▸ **Aim of the exercise**
Reproduce each of the rows below word for word, leaving the pictures out of your answer.

▸ **Rows**

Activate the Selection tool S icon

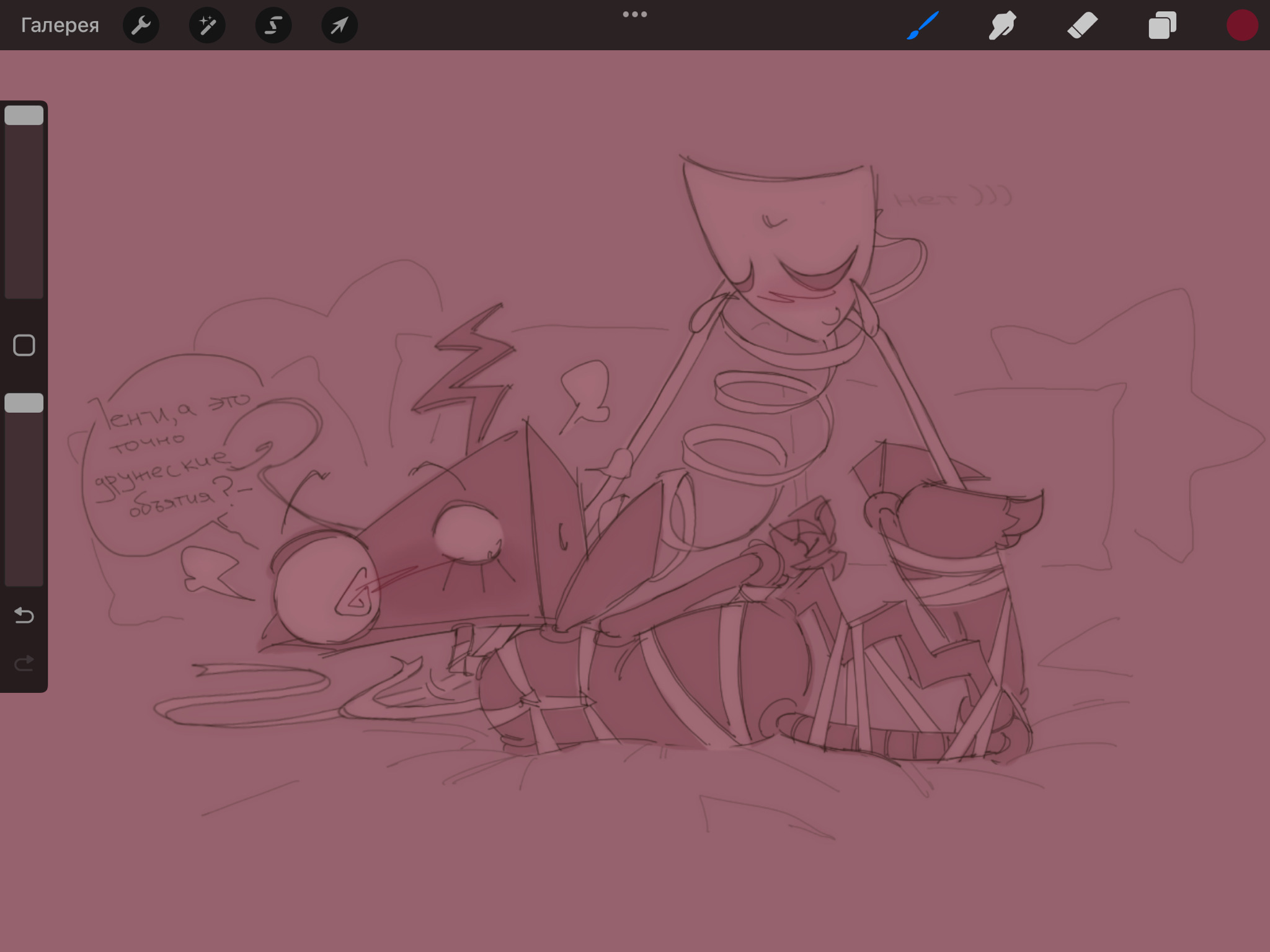click(x=273, y=25)
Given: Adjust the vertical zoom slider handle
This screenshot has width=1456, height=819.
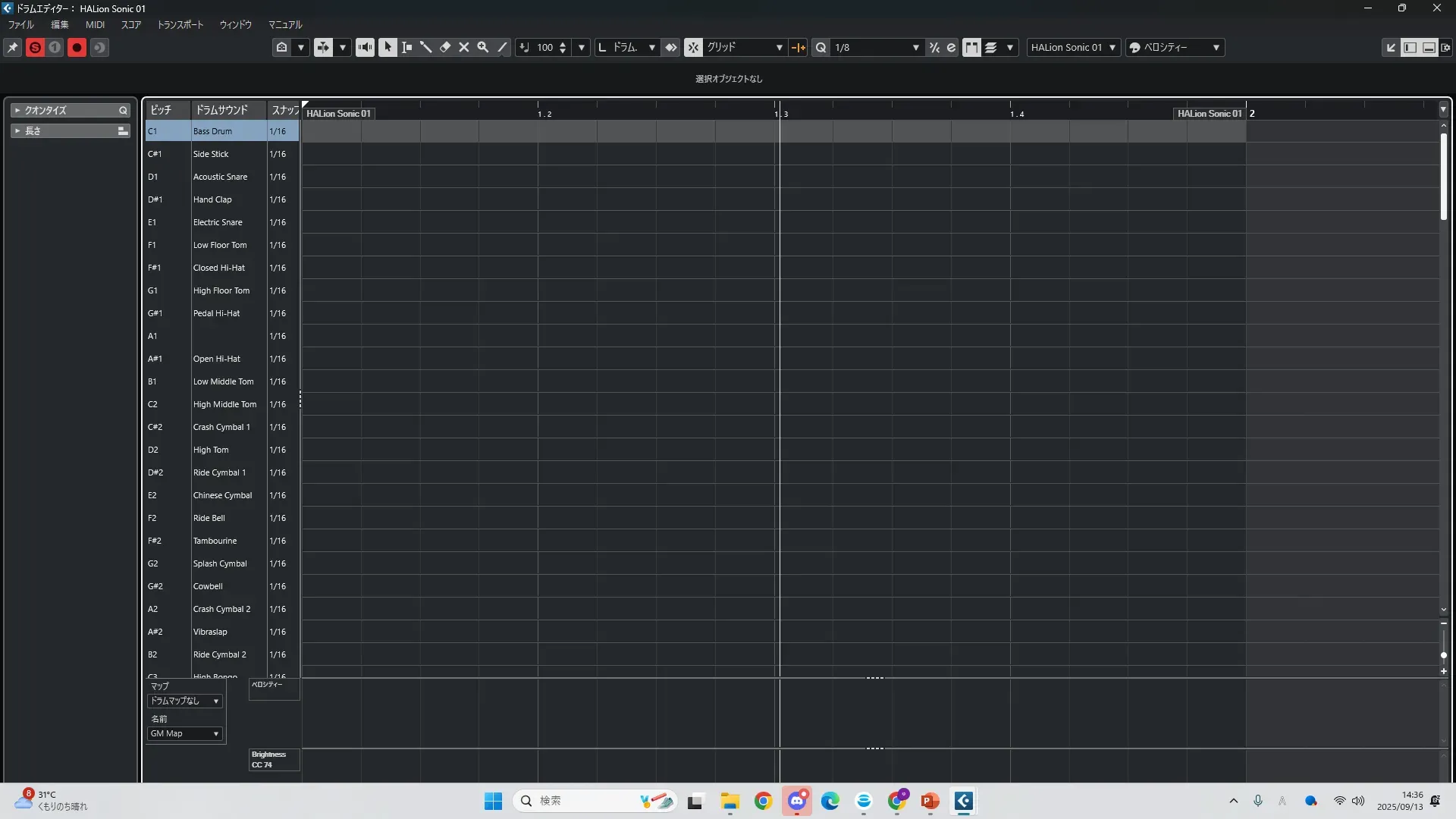Looking at the screenshot, I should [1443, 655].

▸ **Output**
Activate the Selection tool S icon

click(x=273, y=25)
Given: Adjust the vertical zoom slider handle
This screenshot has width=1456, height=819.
Looking at the screenshot, I should [1443, 655].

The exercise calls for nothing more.